§ EXERCISE DETAILS: Reproduce only the material from the line with "Open the Learn" up to and including the line with "I will coord(46,6).", substituting "control" for "button" and leaving everything else unchanged.

--- start of THE RECORDS ---

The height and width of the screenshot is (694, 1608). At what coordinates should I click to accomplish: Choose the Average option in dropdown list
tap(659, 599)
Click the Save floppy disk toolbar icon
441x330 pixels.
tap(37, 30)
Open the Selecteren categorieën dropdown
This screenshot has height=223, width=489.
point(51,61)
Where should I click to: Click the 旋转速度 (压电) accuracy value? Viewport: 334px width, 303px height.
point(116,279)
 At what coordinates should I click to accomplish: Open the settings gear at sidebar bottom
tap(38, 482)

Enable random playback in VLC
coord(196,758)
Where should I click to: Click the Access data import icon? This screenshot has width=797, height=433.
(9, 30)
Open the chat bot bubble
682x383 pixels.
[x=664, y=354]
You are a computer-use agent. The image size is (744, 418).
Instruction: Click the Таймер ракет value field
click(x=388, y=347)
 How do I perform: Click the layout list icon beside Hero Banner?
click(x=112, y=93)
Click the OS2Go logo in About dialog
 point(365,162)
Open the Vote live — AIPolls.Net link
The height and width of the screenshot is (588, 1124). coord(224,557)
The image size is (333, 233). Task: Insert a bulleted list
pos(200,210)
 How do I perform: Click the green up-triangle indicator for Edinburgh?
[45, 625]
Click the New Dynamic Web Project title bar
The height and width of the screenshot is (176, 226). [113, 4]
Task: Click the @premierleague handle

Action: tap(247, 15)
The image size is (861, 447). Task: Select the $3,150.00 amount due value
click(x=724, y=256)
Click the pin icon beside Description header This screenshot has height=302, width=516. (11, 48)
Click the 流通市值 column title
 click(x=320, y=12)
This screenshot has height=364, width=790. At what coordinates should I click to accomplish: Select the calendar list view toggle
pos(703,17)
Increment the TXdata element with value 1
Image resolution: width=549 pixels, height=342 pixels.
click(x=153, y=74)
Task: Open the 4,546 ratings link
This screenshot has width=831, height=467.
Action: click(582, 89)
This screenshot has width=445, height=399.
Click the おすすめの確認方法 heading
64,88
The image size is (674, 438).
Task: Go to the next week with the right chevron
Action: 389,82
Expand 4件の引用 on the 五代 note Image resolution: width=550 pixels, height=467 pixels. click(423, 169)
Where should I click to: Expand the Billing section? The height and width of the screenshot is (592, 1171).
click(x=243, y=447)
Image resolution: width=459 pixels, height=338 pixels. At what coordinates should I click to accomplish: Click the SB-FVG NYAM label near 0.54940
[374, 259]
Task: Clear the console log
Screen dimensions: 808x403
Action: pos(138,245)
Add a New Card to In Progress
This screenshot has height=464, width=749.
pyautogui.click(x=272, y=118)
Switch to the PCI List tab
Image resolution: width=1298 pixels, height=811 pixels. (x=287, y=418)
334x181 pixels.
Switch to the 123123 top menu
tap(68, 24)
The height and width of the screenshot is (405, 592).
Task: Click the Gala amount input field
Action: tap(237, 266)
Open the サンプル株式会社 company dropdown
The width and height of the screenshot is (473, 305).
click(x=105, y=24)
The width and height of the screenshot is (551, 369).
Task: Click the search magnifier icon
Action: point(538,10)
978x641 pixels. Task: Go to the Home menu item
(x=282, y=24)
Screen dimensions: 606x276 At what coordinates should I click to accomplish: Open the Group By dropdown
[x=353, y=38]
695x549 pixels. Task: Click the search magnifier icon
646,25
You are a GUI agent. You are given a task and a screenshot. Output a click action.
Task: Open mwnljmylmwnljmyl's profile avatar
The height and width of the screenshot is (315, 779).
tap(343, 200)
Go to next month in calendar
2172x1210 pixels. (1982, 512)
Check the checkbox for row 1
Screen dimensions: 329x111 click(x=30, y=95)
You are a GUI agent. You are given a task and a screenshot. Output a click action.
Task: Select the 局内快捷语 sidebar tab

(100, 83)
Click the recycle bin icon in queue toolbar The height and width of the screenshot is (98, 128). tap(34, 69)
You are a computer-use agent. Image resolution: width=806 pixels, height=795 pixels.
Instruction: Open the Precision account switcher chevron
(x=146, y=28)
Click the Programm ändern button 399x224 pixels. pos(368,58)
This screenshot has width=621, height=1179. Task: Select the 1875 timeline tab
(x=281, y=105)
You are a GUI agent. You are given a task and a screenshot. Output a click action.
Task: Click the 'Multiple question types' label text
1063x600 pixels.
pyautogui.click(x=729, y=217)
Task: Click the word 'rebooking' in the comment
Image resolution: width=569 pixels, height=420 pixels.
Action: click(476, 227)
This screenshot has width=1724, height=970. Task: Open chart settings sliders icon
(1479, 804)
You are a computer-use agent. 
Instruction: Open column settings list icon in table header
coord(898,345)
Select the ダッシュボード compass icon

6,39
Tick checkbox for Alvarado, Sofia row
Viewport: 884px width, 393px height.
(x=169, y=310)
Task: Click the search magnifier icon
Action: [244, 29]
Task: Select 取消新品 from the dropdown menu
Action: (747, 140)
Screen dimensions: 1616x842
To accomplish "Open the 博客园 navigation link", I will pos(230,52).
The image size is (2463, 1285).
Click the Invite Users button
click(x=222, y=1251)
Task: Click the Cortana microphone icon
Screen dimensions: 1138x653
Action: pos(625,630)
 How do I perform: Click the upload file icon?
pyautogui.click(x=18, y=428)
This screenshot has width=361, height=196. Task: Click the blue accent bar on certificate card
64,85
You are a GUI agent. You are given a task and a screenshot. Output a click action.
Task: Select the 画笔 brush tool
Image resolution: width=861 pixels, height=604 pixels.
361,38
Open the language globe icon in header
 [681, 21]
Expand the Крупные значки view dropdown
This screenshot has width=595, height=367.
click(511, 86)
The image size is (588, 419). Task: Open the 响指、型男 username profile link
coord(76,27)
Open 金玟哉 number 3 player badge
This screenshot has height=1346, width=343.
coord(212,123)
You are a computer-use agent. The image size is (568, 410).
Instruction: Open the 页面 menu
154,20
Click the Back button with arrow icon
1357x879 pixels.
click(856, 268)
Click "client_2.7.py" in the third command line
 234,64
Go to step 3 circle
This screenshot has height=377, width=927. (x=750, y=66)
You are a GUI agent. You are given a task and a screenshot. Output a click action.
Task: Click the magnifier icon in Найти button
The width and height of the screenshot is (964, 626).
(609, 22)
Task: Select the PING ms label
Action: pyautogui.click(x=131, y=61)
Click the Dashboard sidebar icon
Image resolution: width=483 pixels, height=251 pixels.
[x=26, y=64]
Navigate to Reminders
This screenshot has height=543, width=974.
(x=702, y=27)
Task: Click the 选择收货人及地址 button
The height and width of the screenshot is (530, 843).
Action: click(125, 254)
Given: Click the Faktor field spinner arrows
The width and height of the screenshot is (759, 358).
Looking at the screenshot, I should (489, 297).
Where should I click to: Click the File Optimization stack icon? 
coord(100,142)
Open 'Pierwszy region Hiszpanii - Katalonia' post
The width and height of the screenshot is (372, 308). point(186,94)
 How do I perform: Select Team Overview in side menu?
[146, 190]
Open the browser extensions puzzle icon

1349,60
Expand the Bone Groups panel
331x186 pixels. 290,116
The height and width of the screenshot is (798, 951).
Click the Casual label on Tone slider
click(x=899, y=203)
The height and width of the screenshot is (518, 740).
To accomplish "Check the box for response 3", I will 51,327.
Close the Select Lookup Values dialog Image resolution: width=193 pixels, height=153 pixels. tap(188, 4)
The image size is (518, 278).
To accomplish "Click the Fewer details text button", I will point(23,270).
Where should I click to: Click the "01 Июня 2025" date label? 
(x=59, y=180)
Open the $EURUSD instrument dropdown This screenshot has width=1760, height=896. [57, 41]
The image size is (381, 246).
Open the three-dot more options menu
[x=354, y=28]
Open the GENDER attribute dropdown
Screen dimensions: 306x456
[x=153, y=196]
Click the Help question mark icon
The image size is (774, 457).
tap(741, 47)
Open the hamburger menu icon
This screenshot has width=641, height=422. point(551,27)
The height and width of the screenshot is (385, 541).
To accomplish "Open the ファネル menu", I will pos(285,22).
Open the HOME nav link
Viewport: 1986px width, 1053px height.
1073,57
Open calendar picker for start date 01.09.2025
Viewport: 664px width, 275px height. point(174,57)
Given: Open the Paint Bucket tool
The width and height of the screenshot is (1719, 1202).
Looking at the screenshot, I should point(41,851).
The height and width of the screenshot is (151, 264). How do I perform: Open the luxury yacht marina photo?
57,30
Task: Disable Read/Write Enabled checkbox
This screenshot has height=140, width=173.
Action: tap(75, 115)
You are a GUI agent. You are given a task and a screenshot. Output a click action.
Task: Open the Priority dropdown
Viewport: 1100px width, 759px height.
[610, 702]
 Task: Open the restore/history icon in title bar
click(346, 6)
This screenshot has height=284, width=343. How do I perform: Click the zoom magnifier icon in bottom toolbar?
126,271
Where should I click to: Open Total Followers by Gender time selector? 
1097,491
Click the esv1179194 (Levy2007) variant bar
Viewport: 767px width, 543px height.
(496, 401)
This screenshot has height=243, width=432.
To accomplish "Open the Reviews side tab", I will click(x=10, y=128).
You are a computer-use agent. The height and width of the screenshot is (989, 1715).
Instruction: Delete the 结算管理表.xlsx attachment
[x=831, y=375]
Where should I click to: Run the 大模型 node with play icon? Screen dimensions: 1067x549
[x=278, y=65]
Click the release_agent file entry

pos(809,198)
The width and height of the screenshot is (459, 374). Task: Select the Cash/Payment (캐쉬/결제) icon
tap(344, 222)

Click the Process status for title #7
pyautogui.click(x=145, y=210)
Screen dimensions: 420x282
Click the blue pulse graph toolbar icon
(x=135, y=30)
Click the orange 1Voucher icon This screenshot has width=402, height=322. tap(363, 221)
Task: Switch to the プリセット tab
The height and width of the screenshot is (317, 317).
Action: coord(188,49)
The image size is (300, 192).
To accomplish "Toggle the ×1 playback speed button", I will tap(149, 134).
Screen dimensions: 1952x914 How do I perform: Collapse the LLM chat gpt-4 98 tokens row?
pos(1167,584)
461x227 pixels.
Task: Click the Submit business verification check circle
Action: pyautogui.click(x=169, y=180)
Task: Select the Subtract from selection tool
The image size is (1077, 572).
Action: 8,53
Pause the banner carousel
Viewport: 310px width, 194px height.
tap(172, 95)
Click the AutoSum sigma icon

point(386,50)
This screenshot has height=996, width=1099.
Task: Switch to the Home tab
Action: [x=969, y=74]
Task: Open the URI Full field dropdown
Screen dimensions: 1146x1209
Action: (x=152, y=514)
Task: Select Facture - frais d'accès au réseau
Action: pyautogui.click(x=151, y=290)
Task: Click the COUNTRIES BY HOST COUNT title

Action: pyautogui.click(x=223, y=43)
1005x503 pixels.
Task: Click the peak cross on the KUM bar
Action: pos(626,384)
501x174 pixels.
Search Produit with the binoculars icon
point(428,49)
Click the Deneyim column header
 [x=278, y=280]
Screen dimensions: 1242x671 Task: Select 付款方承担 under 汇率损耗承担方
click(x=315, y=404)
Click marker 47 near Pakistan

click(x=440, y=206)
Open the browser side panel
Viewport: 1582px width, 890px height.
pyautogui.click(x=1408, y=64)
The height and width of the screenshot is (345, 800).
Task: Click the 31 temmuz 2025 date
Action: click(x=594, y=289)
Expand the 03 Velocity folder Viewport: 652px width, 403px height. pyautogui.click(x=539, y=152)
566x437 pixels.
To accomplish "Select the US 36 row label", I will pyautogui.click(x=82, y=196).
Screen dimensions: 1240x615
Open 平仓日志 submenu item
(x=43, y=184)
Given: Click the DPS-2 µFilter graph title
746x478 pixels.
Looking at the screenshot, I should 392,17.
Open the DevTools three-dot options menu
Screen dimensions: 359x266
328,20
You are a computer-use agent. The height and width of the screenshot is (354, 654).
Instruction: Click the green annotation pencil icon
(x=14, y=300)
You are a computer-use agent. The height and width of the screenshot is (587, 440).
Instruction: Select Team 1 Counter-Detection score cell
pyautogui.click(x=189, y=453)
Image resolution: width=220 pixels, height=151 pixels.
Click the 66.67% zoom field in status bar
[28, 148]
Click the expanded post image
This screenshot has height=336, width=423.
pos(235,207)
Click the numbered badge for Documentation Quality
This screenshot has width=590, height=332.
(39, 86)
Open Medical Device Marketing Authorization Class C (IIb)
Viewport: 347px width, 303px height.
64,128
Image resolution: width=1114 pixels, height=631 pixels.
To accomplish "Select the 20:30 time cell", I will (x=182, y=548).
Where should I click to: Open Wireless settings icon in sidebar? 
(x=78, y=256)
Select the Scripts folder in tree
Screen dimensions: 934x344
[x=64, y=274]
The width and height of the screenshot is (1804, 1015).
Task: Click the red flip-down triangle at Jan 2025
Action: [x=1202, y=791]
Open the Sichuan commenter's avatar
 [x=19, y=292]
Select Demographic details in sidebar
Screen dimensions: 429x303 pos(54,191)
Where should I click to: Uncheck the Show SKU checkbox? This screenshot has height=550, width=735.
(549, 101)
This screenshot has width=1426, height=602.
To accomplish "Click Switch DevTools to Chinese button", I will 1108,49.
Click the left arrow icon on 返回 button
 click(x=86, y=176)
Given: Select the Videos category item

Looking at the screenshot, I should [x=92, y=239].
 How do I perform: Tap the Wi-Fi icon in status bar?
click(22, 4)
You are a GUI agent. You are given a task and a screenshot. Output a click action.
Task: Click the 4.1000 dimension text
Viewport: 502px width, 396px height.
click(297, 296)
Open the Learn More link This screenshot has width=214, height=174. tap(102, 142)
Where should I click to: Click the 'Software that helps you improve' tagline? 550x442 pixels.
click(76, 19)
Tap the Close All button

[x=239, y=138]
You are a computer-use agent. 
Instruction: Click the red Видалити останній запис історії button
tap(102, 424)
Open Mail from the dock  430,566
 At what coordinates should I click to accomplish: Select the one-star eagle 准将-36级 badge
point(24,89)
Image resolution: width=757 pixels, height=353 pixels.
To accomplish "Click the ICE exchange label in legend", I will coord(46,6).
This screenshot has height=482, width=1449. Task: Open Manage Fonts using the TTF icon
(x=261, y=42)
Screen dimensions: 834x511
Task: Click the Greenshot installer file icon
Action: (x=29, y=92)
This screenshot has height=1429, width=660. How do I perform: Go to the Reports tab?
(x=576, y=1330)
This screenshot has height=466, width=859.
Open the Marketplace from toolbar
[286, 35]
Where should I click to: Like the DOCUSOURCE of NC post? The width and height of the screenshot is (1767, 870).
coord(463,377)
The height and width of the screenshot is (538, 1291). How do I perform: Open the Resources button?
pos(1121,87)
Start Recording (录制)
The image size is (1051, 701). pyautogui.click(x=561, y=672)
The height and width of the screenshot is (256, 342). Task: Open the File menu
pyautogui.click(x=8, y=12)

--- end of THE RECORDS ---

§ COMPLETE RESPONSE:
Open the Learn More link This screenshot has width=214, height=174. tap(102, 142)
Where should I click to: Click the 'Software that helps you improve' tagline? 550x442 pixels.
click(76, 19)
Tap the Close All control

[x=239, y=138]
You are a computer-use agent. 
Instruction: Click the red Видалити останній запис історії control
tap(102, 424)
Open Mail from the dock  430,566
 At what coordinates should I click to accomplish: Select the one-star eagle 准将-36级 badge
point(24,89)
Image resolution: width=757 pixels, height=353 pixels.
To accomplish "Click the ICE exchange label in legend", I will coord(46,6).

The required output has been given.